On the other hand, Bordeaux has been the most important wine region in the world for several centuries and to this day is the most talked about, written about and discussed wine producing region.
Bordeaux, or Bordeaux style wines, are almost ubiquitous in any wine collector’s cellar. They are often the first types of wine a new hobbyist seeks out and overall are easily the most collected type of wine in the world.
Across the world almost every wine region has produced wines in imitation of Bordeaux. Napa Valley, Washington State, Western Australia, Coonawarra, South Africa, Chile and Argentina have all produced and successfully marketed Cabernet/Merlot blended wines. The Okanagan Valley in BC has been no different – Mission Hill Occulus, Black Hills Nota Bene and Osoyoos Larose are internationally known Bordeaux style wines that have helped put the Okanagan Valley on the map.
In the 1960s a new chapter began in the development of Cabernet and Merlot based wines. A parallel style of Bordeaux inspired wines developed in Italy. These wines were heavily influenced by the great wines of Bordeaux, drawing on the grape varieties and some of the vinification techniques, yet they remained unique. Particularly in the coastal regions of Tuscany: Maremma and Bolgheri the wines reflected the greatness of Bordeaux yet were approachable earlier in their maturation.

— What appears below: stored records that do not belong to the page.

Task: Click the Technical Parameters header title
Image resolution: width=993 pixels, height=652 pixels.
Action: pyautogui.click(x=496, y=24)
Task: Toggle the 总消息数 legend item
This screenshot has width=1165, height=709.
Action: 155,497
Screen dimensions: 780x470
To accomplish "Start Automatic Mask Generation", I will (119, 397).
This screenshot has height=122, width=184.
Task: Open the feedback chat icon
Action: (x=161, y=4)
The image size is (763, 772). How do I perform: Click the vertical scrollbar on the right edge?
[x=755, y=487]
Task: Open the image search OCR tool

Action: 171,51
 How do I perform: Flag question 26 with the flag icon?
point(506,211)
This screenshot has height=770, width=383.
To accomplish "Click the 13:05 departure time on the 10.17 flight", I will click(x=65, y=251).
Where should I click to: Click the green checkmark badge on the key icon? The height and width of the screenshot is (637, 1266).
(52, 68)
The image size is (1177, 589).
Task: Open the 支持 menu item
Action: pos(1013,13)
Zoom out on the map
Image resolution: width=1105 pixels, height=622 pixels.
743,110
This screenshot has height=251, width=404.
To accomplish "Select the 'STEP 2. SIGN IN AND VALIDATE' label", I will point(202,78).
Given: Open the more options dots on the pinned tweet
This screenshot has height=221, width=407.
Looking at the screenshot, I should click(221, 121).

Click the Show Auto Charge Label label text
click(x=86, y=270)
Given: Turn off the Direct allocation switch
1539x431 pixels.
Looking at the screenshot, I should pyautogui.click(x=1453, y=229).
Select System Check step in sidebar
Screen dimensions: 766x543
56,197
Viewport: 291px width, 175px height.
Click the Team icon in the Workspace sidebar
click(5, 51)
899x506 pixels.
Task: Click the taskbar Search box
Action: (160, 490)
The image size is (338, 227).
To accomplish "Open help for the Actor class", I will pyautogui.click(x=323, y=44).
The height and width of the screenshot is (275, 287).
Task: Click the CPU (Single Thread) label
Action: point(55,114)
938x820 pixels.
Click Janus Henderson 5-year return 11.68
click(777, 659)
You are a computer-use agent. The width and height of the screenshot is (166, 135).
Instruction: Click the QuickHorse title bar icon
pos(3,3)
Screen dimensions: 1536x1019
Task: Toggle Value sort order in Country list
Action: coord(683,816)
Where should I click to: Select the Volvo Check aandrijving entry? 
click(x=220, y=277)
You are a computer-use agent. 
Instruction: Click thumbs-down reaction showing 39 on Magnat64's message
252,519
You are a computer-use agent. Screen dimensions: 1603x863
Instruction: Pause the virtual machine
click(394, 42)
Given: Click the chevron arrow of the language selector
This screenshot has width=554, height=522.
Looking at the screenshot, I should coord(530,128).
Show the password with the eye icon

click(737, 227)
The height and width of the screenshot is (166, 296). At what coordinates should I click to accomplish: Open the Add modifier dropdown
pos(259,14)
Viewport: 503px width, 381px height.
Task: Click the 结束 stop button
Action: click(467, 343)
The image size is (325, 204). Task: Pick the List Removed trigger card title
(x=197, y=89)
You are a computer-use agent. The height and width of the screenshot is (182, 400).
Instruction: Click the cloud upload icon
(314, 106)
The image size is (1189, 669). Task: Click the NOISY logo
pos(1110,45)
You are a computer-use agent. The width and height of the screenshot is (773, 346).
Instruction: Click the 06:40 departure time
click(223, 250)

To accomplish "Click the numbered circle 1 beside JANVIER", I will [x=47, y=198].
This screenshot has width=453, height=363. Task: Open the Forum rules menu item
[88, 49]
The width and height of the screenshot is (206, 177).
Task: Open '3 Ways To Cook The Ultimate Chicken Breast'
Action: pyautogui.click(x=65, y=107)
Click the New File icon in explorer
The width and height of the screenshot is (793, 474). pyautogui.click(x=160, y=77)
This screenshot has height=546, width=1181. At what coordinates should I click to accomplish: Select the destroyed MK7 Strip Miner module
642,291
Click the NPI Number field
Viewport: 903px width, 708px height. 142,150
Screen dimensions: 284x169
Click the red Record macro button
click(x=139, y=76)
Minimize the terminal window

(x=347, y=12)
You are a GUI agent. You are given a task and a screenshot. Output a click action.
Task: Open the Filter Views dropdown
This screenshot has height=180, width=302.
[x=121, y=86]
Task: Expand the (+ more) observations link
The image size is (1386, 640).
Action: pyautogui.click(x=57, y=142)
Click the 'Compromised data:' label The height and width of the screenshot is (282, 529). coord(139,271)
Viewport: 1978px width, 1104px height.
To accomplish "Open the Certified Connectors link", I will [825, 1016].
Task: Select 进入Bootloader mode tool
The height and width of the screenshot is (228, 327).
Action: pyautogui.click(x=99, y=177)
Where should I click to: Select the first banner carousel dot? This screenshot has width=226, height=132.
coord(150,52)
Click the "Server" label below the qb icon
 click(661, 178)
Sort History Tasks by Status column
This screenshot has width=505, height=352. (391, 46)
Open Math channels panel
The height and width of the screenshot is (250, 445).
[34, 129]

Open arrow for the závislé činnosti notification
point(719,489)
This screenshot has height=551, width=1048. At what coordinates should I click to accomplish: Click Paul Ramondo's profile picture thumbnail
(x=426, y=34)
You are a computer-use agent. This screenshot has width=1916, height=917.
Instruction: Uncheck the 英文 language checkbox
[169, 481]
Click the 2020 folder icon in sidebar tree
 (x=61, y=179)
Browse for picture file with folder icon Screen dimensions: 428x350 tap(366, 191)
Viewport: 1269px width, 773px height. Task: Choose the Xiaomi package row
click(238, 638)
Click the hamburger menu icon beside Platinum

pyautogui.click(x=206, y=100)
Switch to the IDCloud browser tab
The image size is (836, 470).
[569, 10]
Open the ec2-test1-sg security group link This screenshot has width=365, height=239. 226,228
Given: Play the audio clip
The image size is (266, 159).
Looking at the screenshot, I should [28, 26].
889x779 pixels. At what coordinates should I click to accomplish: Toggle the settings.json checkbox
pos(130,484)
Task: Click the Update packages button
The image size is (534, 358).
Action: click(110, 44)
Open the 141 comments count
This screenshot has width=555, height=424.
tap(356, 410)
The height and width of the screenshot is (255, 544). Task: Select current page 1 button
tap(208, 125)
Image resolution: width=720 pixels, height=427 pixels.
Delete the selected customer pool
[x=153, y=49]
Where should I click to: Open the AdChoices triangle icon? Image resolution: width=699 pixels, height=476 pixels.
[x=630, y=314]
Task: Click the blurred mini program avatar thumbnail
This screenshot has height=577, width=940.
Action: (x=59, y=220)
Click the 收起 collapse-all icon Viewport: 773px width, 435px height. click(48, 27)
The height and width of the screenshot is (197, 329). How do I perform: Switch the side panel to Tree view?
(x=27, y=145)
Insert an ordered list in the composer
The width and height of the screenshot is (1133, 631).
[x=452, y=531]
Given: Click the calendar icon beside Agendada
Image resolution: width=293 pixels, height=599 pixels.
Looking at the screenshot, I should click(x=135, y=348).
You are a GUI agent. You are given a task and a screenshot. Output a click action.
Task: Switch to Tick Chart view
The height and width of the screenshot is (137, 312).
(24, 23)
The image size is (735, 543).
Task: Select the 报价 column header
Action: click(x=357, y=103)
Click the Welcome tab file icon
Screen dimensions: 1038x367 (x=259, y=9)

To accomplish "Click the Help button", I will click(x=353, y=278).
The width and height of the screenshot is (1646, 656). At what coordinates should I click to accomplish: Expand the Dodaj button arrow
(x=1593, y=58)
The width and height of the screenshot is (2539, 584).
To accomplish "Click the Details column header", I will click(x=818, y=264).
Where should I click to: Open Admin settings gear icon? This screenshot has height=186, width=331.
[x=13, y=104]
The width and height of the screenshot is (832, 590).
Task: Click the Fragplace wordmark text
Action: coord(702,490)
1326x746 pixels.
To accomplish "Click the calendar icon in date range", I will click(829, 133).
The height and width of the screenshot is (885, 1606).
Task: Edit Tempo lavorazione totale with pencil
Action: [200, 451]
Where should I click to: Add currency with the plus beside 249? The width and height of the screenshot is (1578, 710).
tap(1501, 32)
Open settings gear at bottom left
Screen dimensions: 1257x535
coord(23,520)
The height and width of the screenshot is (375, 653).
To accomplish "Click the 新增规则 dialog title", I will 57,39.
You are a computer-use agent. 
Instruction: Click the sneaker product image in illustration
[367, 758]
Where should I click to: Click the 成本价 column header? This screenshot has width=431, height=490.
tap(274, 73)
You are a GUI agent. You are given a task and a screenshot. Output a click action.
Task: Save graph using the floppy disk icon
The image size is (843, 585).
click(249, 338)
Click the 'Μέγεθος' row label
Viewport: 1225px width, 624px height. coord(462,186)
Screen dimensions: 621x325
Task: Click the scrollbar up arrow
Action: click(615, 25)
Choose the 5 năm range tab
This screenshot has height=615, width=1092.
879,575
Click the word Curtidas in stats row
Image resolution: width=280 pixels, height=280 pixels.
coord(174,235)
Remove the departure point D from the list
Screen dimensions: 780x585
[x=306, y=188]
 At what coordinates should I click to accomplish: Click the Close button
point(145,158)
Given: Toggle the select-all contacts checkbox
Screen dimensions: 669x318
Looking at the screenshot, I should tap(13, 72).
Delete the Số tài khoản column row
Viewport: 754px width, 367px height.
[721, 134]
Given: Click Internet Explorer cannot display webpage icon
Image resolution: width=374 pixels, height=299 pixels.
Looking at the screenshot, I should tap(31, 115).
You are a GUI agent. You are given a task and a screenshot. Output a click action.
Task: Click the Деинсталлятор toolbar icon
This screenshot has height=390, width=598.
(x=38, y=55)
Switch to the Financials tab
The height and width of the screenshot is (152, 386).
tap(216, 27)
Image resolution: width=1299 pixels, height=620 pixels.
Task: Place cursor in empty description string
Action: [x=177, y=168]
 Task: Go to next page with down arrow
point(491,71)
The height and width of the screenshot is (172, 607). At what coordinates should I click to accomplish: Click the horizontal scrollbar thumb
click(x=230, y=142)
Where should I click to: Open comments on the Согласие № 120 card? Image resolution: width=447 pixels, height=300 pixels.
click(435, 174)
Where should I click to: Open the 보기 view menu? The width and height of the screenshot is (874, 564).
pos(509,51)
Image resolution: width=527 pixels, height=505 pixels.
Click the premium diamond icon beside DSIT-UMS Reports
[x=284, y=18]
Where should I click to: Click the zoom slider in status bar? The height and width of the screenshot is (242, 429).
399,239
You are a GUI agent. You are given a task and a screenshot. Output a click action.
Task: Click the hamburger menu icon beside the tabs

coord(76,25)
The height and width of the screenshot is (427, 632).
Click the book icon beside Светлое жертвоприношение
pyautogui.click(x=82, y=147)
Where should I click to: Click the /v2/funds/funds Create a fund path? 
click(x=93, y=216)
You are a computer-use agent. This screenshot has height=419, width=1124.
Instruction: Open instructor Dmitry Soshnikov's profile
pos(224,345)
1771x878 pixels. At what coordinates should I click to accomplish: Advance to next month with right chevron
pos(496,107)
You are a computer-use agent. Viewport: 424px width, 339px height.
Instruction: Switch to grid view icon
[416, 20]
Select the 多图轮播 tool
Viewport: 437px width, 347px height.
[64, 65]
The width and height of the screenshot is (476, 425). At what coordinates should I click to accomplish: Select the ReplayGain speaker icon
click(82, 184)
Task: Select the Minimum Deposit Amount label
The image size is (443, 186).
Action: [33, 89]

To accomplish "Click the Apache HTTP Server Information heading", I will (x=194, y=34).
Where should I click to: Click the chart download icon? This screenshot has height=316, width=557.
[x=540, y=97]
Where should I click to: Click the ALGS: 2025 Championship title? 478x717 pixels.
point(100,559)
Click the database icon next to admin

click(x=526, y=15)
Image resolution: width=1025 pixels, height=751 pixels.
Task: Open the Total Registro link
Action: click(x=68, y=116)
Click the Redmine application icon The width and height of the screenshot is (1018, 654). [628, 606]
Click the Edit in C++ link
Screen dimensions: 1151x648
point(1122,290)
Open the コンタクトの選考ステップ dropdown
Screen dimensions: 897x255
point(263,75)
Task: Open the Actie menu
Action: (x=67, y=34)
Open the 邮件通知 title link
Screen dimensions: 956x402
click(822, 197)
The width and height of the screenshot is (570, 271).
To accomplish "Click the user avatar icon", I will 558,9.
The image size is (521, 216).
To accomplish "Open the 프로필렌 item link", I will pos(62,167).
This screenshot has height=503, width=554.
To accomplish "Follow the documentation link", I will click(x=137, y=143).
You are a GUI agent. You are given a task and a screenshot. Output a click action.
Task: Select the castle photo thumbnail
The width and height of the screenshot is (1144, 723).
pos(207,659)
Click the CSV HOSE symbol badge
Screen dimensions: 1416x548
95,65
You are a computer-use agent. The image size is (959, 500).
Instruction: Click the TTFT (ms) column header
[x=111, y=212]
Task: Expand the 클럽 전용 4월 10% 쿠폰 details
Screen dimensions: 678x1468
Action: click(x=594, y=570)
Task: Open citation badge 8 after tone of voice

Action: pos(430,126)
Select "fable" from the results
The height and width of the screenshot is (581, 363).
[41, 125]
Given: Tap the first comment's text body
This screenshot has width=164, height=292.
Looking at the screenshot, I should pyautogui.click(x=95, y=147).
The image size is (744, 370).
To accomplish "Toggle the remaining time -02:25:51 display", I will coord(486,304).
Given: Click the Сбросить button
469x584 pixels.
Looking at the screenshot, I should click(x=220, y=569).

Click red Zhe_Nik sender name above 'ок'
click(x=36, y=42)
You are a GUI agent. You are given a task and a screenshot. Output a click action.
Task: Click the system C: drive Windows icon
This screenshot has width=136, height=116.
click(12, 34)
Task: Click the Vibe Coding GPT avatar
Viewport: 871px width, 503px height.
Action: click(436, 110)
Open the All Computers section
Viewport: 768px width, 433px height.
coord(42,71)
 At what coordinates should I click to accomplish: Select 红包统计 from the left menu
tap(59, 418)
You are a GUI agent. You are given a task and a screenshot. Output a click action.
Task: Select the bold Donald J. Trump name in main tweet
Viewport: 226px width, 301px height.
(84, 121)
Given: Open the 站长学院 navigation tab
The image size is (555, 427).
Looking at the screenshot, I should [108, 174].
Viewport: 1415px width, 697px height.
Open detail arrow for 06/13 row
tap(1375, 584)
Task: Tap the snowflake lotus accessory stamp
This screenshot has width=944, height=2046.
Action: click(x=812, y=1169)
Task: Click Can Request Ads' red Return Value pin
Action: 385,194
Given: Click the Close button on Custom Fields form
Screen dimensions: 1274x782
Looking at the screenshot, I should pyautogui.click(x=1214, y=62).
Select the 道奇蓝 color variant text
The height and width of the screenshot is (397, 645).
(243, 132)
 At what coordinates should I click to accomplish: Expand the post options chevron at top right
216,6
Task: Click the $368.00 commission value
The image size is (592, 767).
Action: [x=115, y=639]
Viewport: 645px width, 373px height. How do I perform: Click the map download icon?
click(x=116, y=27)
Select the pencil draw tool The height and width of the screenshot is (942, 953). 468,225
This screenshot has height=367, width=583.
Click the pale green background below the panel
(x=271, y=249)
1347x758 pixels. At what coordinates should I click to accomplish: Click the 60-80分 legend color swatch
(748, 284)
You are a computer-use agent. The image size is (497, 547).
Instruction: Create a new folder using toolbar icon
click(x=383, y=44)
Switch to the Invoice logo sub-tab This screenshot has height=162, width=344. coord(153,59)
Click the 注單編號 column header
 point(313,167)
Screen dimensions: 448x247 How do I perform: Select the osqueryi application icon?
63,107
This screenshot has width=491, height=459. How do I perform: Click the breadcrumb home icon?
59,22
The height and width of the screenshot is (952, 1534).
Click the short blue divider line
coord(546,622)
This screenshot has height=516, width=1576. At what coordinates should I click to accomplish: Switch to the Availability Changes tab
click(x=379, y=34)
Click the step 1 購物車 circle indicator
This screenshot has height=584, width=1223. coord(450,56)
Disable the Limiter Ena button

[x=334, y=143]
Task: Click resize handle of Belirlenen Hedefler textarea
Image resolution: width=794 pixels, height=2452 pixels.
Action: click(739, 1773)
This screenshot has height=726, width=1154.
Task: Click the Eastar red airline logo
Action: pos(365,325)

Contrasting Bordeaux, these “Super Tuscans”, were grown in warmer sites and picked later. The resulting wines had slightly higher alcohol, more refined and riper tannin and lower acidities. In the vineyards these wines spearheaded the movement to very high planting densities combined with low yields that would soon become the fashion around the world.
In the winery many innovative techniques were introduced. The winemakers used shorter ferments for less skin contact but with fewer cap punch downs (pigeage) or pump overs (remontage) during ferment. Pre and post ferment soaks became standard practice to extract colour without too much tannin. Aging happens not only in french oak and smaller barrels (225L) but also in large format barrels (500L, 600L and 1000L) Slavonian and Hugarian oak. The end result was a softer, lusher style of wine that soon became an international phenomenon.
Fortissimo draws inspiration from a different style of Super Tuscan. Here we looked to Antinori’s Tignanello and Brancaia’s Il Blu (2 of of the more well known examples) as we blended Cabernet and Merlot with that most Tuscan of varieties: Sangiovese.
The Sangiovese lends natural acidity and a delightful rusticity to Fortissimo. Overall it presents in a charmingly boisterous style that balances the structure the Sangiovese brings to the blend. Fortissimo is a lovely contrast to our flagship wine: Maestoso. Naturally it lacks the over the top intensity and drive of Maestoso; yet perhaps this slightly more down to earth feel allows it to be more at home on the dining table.